Suivent deux cartes qui montrent un Grand Tibet incluant les « zones rattachées aux provinces de Chine » (non pas dans les années 1950, comme l’affirme Donnet, mais depuis les années 1720 !) Des « zones » donc qui n’ont jamais fait partie du territoire administré par les différents dalaï-lamas ou les régents au pouvoir à Lhassa. Surprise : le Tibet du Sud, rattaché de force par les Britanniques à leurs colonies indiennes, puis annexé par l’Inde, n’y figure pas.
De maigres sources, partiales de surcroît
Quant au texte de Donnet, il se compose de deux parties intitulées respectivement « Orient rouge contre Pays des neiges » et « Nuages sur le Toit du monde ».
Voyons la première partie de plus près. Elle comporte trois chapitres. Le premier traite de ce que l’auteur appelle « L’invasion chinoise », le troisième décrit « La furie maoïste » (des en-têtes qui indiquent bien le degré d’impartialité de Donnet), tandis que le deuxième chapitre feint d’examiner la question de savoir si l’ancien Tibet des lamas fut un « Enfer » ou un « paradis ».
Toute cette partie historique finit à la page 145, et le flux du texte n’est interrompu par aucune photo ou illustration. Ce qui est remarquable, c’est qu’il n’y a pas de notes de bas de page indiquant les sources de ces longues élucubrations. Le lecteur, assez curieux ou sceptique pour s’aventurer à les chercher à la fin du livre, entre les annexes, la bibliographie et la table des matières, peut s’attendre à une surprise. En effet, Donnet ne se réfère qu’à une toute petite poignée d’auteurs partisans dont la plupart ont été personnellement impliqués dans la lutte des aristocrates tibétains contre la Chine « rouge ».

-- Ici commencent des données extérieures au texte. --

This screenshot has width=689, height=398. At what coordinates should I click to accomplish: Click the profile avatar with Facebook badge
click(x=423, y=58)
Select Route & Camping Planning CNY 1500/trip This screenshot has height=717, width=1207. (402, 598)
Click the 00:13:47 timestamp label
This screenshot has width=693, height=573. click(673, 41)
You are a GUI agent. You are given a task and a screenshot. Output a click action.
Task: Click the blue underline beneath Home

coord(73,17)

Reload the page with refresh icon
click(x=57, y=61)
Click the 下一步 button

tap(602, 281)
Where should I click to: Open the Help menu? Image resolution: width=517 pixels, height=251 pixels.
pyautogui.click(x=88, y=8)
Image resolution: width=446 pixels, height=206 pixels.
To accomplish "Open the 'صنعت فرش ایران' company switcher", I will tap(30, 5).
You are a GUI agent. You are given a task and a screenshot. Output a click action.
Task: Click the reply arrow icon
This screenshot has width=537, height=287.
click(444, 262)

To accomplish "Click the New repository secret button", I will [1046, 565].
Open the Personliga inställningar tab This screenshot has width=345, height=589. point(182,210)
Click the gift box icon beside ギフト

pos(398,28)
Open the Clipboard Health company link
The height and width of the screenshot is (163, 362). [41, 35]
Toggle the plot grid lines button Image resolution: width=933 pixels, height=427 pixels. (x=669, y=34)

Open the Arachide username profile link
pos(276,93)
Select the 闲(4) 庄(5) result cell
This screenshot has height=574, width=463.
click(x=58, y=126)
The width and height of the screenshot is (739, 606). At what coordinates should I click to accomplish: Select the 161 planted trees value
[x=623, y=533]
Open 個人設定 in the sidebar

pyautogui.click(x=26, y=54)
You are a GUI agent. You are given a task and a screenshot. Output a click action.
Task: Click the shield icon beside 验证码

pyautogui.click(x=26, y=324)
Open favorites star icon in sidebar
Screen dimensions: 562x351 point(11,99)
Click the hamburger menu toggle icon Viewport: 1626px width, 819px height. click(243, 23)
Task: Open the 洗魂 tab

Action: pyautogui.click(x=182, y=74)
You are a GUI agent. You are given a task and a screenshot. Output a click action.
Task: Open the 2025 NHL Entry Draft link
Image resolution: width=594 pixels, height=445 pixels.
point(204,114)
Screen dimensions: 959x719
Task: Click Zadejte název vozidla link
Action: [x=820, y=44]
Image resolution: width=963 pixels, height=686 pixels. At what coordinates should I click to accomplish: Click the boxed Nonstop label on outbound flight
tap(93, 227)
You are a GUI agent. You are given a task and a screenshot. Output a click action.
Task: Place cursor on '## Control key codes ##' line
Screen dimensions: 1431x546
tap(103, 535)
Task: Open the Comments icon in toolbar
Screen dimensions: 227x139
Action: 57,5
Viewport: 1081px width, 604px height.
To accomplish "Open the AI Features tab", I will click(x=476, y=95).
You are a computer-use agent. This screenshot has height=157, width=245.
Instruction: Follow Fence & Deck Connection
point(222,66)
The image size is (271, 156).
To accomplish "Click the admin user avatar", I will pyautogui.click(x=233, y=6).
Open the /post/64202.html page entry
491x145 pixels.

Ainsi, pour l’ensemble des 145 pages, on ne trouve qu’un maigre total de 24 notes qui indiquent des sources censées étayer ses propos (donc moins de 0,2 note bibliographique par page). Parmi ces notes, 8 (donc un tiers) se réfèrent au dalaï-lama en personne (à son autobiographie My Land and my People), 5 à des Tibétains en exil faisant partie de son proche entourage (5), 4 se rapportent à van Walt van Praag, le principal conseiller occidental du dalaï-lama, et 4 à l’Américain John F. Avedon, l’auteur crédule, fantaisiste et babillard d’un « classique » dalaïste américain datant de 1985. À part ceux-là, ont eu droit à une (seule) citation de la part de Donnet les auteurs M. Peissel, J. Pasqualini, Etiemble, P. Gentelle et J. Guillermaz avec des ouvrages, disons : très critiques à l’égard de la Chine.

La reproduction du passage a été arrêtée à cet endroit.